An exact transcription is needed, starting with the line that contains "Linee guida per la progettazione (408, 1584)" and ending with the last line of the records.
- Opening Delimiter -
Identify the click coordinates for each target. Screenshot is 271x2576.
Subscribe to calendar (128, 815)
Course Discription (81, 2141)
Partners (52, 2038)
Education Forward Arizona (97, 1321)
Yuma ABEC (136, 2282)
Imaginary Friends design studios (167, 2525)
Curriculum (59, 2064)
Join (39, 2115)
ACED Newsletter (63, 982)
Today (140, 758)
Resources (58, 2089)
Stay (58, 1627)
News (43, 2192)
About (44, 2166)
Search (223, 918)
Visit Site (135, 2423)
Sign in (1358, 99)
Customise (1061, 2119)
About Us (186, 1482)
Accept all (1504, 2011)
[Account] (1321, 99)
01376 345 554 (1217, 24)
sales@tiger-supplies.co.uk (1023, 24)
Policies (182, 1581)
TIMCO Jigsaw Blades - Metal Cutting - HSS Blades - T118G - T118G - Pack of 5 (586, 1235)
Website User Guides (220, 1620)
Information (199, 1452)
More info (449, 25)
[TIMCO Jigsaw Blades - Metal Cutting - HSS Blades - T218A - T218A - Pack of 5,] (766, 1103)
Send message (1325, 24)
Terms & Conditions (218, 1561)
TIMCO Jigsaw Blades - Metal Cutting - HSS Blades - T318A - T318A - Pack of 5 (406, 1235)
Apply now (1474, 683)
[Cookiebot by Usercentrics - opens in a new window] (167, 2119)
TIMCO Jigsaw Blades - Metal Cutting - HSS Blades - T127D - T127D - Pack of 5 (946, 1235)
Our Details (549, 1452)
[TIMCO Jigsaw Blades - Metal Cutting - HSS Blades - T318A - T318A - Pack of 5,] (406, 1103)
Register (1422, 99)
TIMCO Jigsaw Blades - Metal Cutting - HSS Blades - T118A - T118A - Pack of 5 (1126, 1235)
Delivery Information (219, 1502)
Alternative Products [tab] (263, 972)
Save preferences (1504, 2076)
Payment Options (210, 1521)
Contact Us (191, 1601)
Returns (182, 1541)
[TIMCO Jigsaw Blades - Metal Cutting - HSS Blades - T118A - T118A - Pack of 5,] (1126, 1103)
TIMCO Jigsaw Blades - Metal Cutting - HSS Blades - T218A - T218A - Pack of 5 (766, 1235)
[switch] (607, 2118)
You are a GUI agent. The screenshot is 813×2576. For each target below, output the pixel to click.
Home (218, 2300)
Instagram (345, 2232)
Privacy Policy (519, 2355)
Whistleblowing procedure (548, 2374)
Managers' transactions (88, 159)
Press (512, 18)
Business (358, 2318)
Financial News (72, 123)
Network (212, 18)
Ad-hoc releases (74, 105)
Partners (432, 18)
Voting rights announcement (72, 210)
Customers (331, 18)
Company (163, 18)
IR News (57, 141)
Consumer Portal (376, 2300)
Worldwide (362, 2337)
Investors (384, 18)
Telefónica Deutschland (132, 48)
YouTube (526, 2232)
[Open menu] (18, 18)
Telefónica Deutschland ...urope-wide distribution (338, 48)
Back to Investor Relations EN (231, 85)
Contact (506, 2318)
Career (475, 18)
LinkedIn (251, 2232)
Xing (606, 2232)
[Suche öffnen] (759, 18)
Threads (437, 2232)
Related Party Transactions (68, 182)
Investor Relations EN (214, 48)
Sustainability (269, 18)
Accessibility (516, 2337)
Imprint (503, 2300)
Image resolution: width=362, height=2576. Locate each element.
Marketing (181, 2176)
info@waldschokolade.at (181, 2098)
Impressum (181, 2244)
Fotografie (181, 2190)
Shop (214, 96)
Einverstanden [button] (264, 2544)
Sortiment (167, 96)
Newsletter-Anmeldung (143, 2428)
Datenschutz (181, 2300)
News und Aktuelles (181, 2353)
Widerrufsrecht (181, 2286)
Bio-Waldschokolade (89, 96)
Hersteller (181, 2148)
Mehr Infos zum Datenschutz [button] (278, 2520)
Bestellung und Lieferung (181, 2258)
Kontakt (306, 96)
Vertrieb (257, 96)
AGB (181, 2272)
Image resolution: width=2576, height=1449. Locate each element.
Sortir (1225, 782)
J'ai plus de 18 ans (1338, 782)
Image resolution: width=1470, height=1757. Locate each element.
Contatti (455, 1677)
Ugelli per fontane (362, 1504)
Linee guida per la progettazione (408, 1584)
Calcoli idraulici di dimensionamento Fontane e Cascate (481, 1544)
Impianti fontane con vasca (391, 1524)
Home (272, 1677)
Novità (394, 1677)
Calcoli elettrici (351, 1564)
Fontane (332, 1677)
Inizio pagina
- Closing Delimiter -
▶ [OUTPUT FOR THIS TASK]
Linee guida per la progettazione (408, 1584)
Calcoli idraulici di dimensionamento Fontane e Cascate (481, 1544)
Impianti fontane con vasca (391, 1524)
Home (272, 1677)
Novità (394, 1677)
Calcoli elettrici (351, 1564)
Fontane (332, 1677)
Inizio pagina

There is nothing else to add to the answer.